On Configuration Files

I meant to write this almost a week ago when people were more active in discussing the format of configuration files.

For one, I think that ideally we would drop our main configuration in /etc/blobd.conf by default, but have the path configurable with an optional command line argument. This is in keeping with Unix conventions. That is only the config file for blobd of course. Any client apps ought to have their own config file modulus default choices for the blobd socket path (/var/run/scimp.sock probably) and tcp/udp port numbers (I picked 42000).

It sounds like we've already picked our file format, which is kind of the one I preferred. I'd like to reiterate my thoughts on XML though.

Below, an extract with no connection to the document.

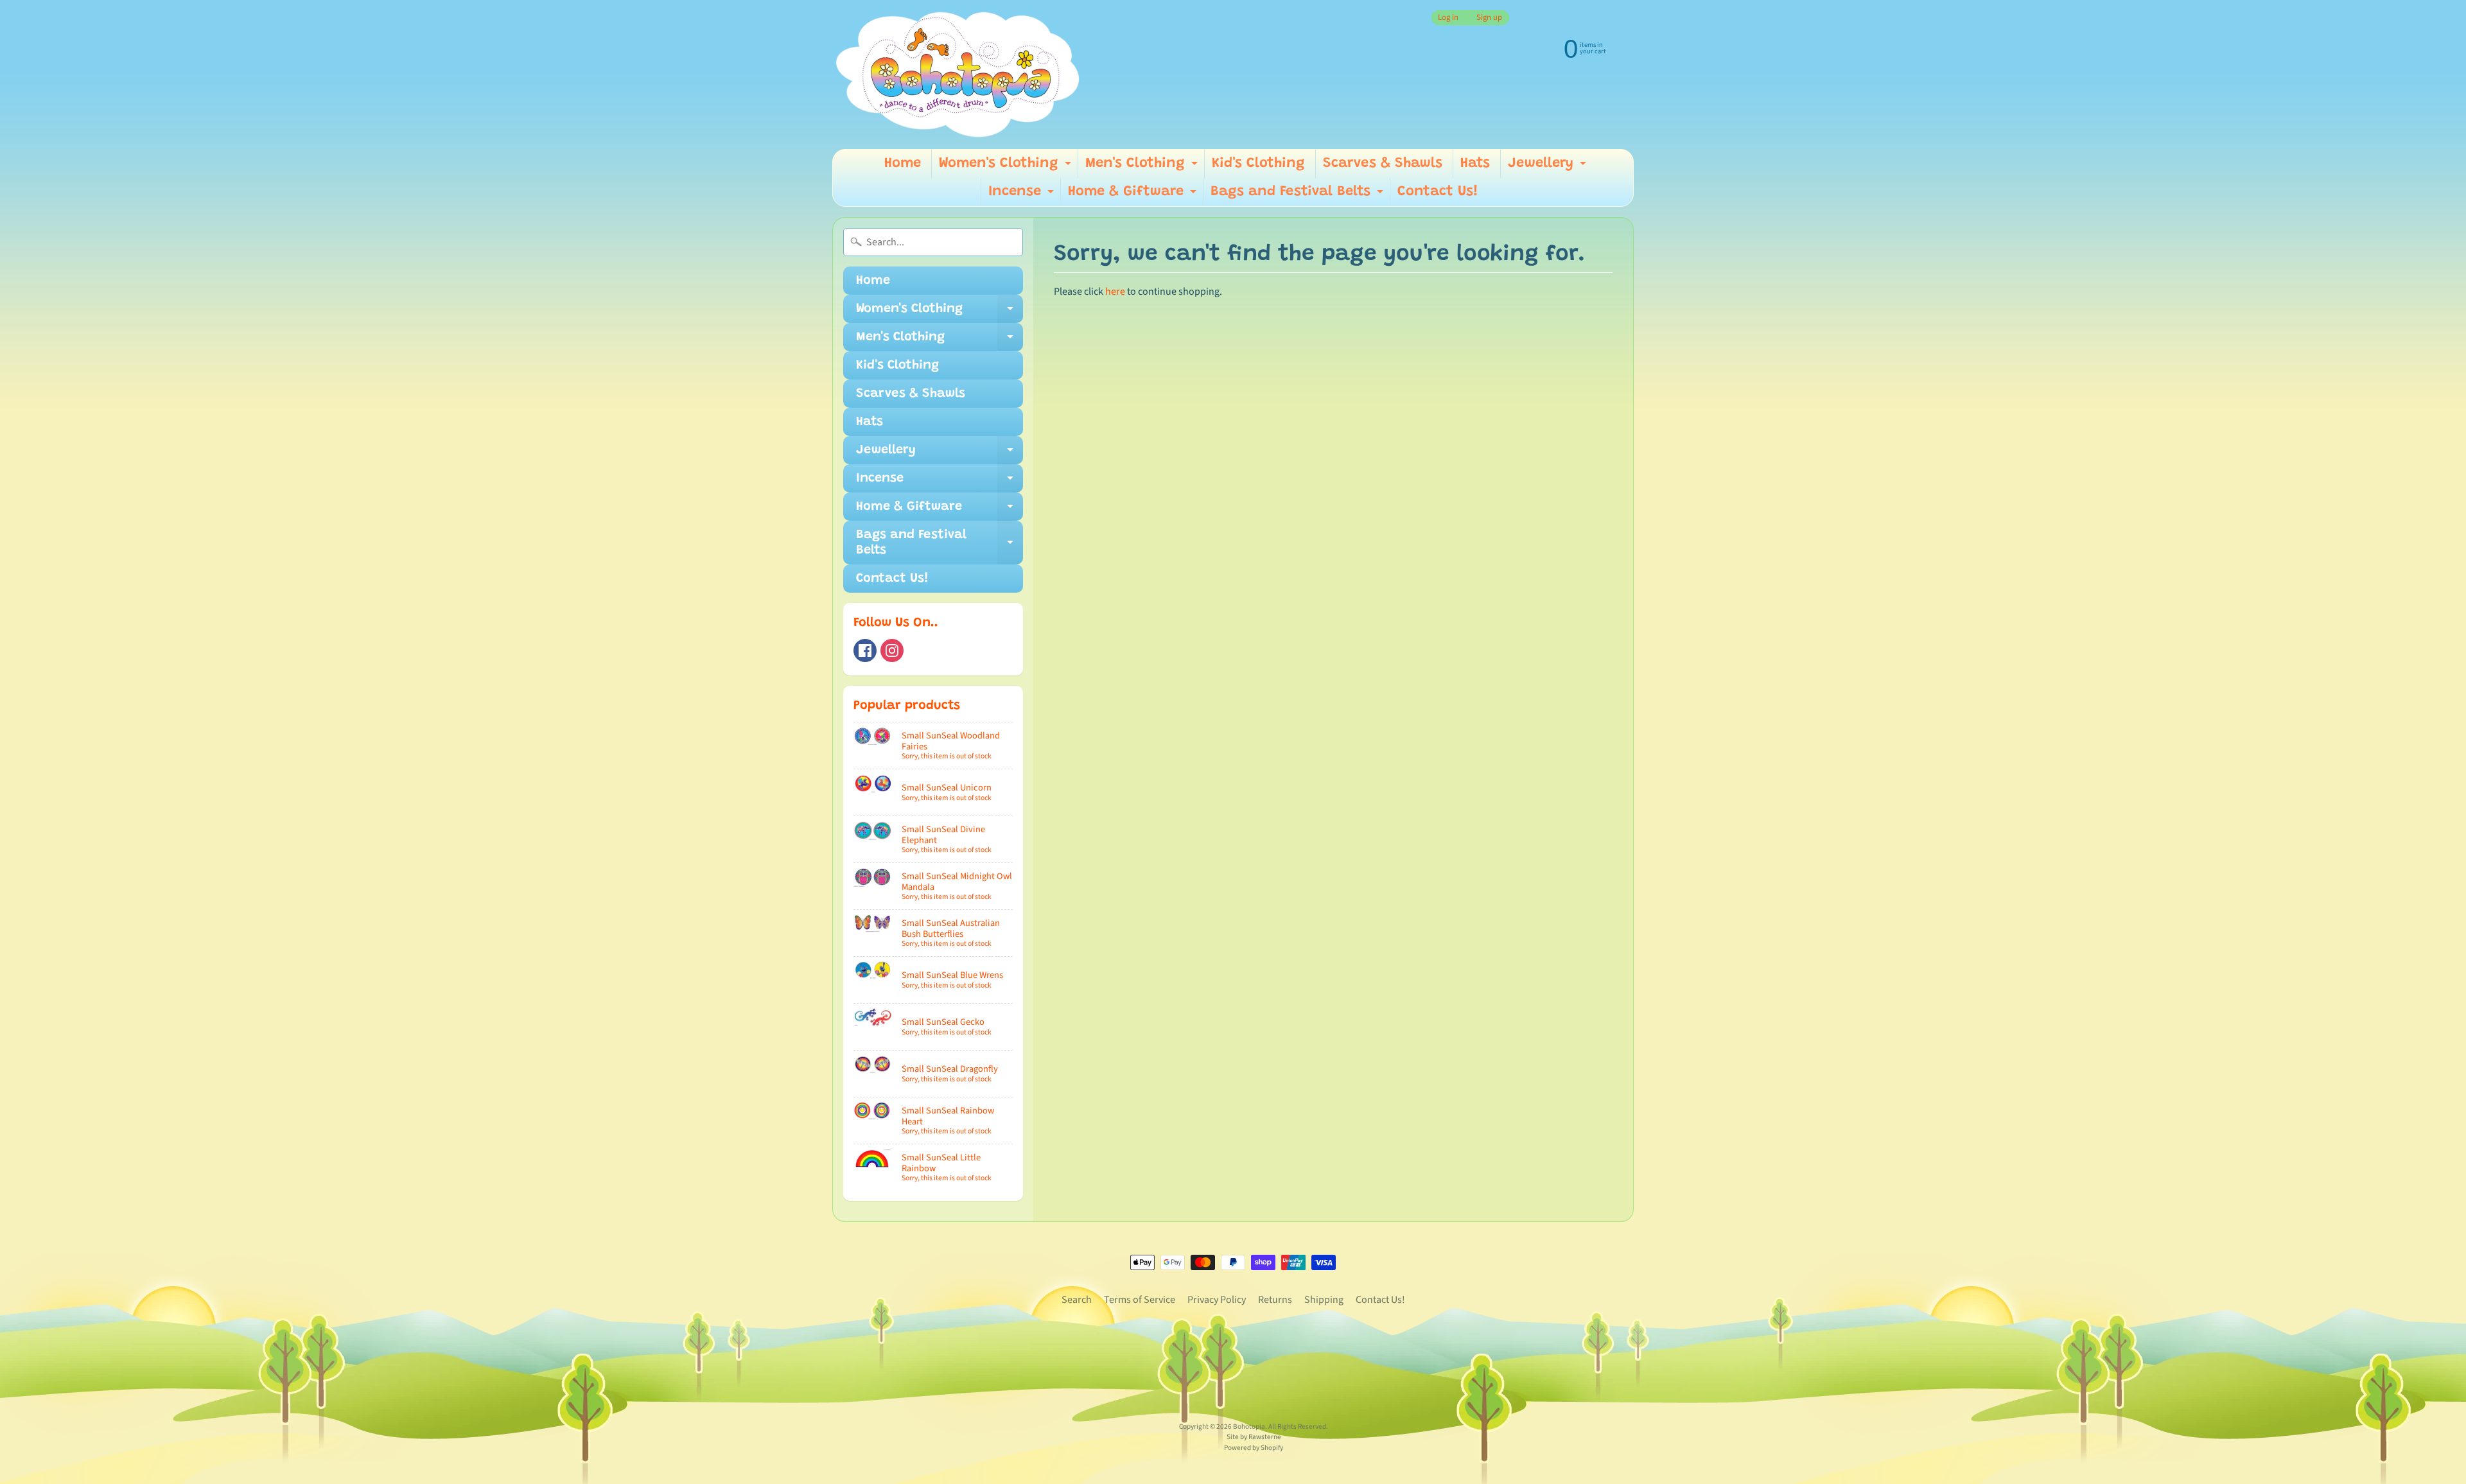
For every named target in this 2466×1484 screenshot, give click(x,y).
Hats (1475, 164)
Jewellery (1548, 167)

In my opinion, XML is rather heavy weight. We would need to pull in a library to parse it because it would be too much work ourselves. This requires us to learn that other library then. Typically, the traversal functions in libraries resemble tree traversal functions. That may or may not feel like overkill to deal with when we may not have too many configuration options in the first place.

Plus, XML is very over-engineered for what we need. I get the impression that it is designed for generic data interchange, not just config files. So it has a mini-language for transforming our particular XML schema to another XML schema and validating files against our schema. These features are useful, but we would not use them. We would be living with the complexity of the system built to support those features, though.

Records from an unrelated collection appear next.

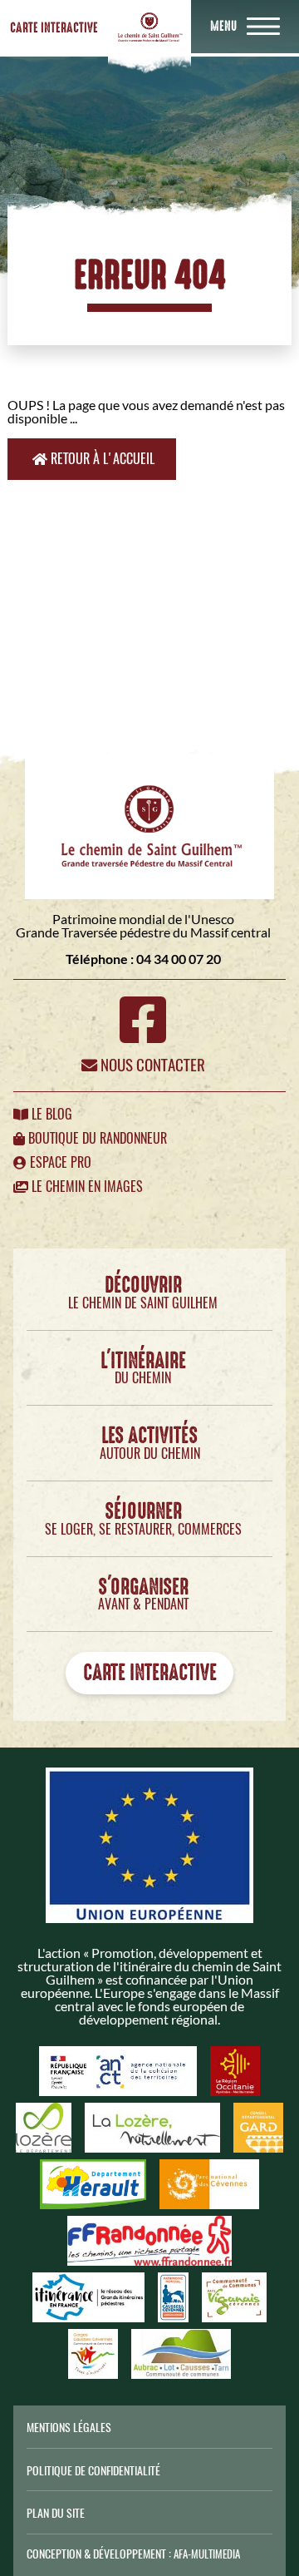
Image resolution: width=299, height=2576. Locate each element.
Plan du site (56, 2512)
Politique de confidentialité (93, 2470)
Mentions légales (69, 2427)
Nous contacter (151, 1064)
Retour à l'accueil (100, 458)
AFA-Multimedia (207, 2554)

I consider the human readability to be a tiny bit of a myth -- just a little. Yes, the files are ascii, but if you are doing all the validation above and you have a very complex schema, then it is NOT fun at all to edit by hand, in my opinion. I hate it whenever I have to do this for other tools. As opposed to a simpler key=value paradigm..

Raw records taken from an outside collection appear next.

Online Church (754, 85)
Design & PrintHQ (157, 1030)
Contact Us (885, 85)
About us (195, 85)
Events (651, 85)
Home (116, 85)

Key=value is what I was imagining for our format. Even if the above sounds negative, I'm overall neutral on the format. I would just ask people to consider the time to get up and running with XML vs the benefits. Seems like it kind of already happened.

Oh, and one more thing. In my compiler class, we learned (and I subsequently kind of forgot) how to use some nice tools for generating scanners and parsers. By now, Kevin has already pretty much written the parser already. With the tools we used in CS104, I can just write a couple files specifying the special characters of our "language" and the syntax for it, and the tools will generate C code to handle the actual parsing. There is alot of CS theory involve state machines with writing good parsers, and these tools (yacc/bison specifically) do it nicely. Jas' C++ book has the Yacc grammar for C++. Here is the one for C: http://www.quut.com/c/ANSI-C-grammar-y.html

I think it might be fun to go back and do it for our config file. But if Kevin already has something that works, then I would just move on until it became an issue. I'm sure there are innocent bugs in his, whereas a machine-generated parser is much less likely to be buggy.

1 comment:

  1. I deliberately hustled on getting the parser done so that Eddie wouldn't spend time learning the XML library for pretty much the reasons you mentioned above.

    I programmed comments into the parser too, so the key=value format is actually pretty readable.

    I still have to write the output file interface, but that should be fairly easy, particularly compared to the task of handling calibration.